Depositors’ payouts in fallen banks expedited in proposed changes

KDIC chief executive Hellen Chepkwony. 

Photo credit: File | Nation Media Group

Depositors in collapsed banks will receive compensation faster in proposed changes that seek to compel the Kenya Deposit Insurance Corporation (KDIC) to shorten the payout window after the liquidation.

Currently, the payouts drag on for up to six months after the liquidation of a collapsed lender.

New amendments to the Kenya Deposit Insurance Act have proposed to delete timelines to the payment of amounts payable as protected deposits instituting immediate payments to account holders in failed banks.

“The Kenya Deposit Insurance Act is amended in Section 28 by deleting sub-section (2),” Treasury Cabinet Secretary John Mbadi says in the Kenya Deposit Insurance Amendment Bill 2024.

“The amendment is in line with principle 15 of the International Association of Deposit Insurers core principles for effective deposit insurance systems (2014), which obligates deposit insurance systems around the world to reimburse depositors insured funds promptly, to contribute to financial stability.”

KDIC is currently required to insure each deposit placed with an institution provided that the maximum amount payable to a customer with respect to funds in any deposit accounts shall not exceed Sh500,000- the current coverage limit.

The corporation is however allowed up to six months to make a payment to a customer following the conclusion of liquidation of the institution insured.

KDIC at present fully covers 99 percent of all bank accounts in case of failure with the number of fully protected accounts standing at 106.2 million out of 107 million accounts as of the end of December 2023.

The statutory institution held Sh209.2 billion as the deposit insurance fund (DIC) as of December 2023.

KDIC was overseeing the liquidation of 19 institutions as of June 2023 including Charterhouse Bank Limited, Imperial Bank, Daima Bank, Dubai Bank Limited and Chase Bank Limited.

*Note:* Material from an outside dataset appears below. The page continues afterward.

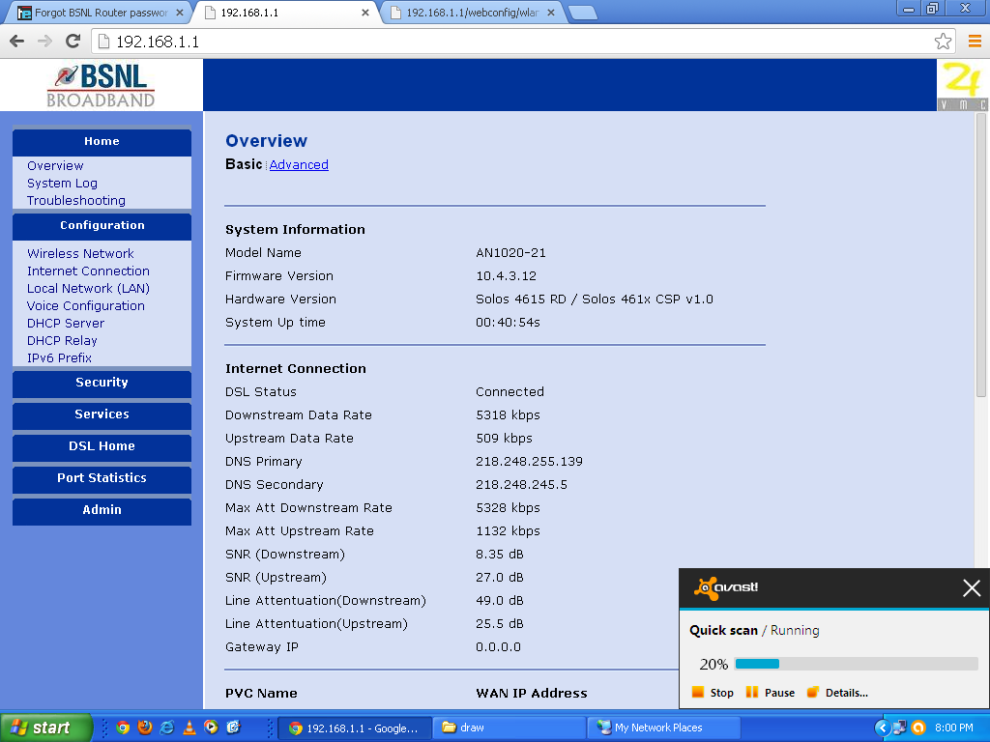Expand the Services sidebar section
The height and width of the screenshot is (742, 990).
pyautogui.click(x=102, y=414)
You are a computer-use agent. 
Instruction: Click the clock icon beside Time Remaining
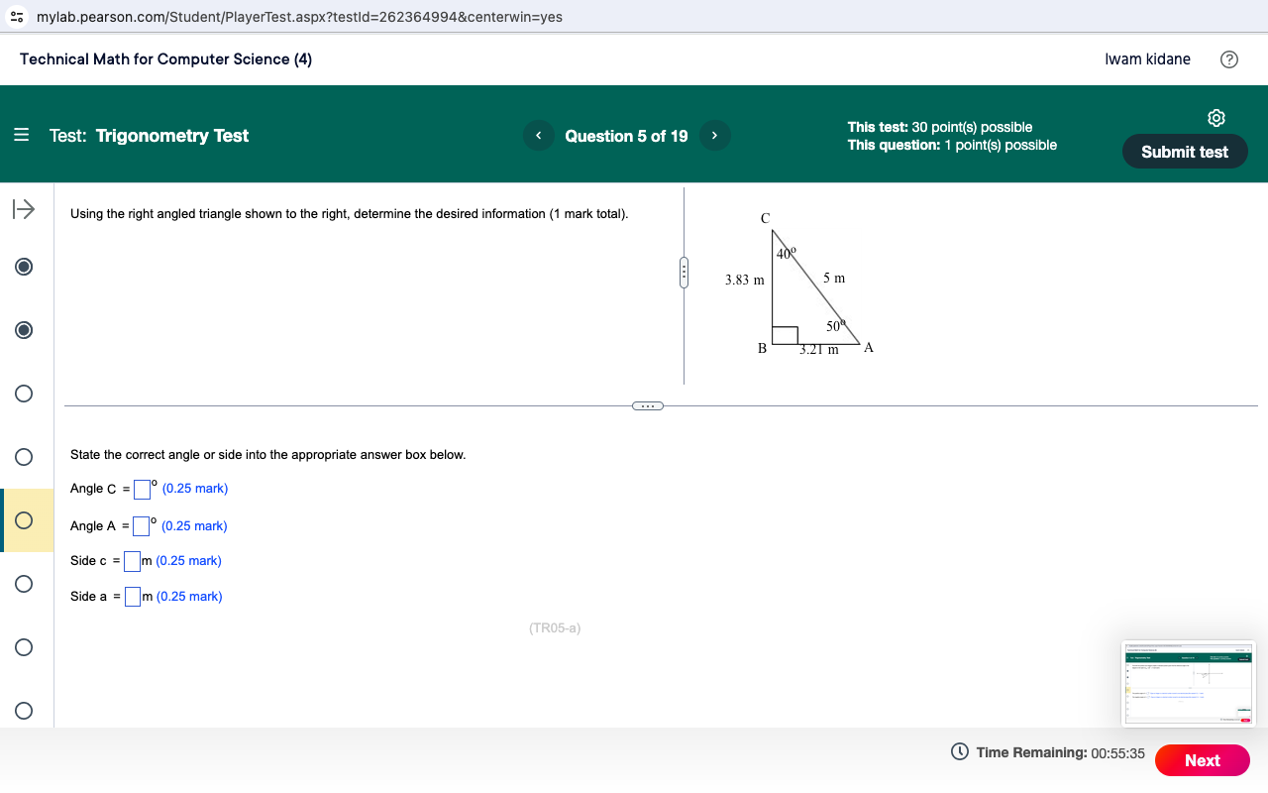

The Kenya Deposit Insurance Act could see more amendments soon with the institution mulling a review of the coverage limit from the current Sh500,000 to cushion depositors with larger bank balances.

KDIC has engaged Zamara Consulting for the purposes of potentially reviewing the current threshold of protected deposits.

The review is expected to factor in changes such as inflation and industry dynamics, including the size of deposits held by commercial banks.

“There is a need to review the coverage limits on a regular basis in order to take into account inflation, changes in real income, the composition and size of deposits and additional funding requirements,” KDIC said previously.

KDIC charges member institutions, who are banks, a premium based on their average deposits and risk where the base rate is set at 0.15 percent of the banks’ average deposits.

The risk-adjusted rate is based on the bank’s risk appetite while the fund sets a minimum premium of Sh300,000 per year while the maximum premium is set at 0.4 percent of the bank’s average deposits for a year.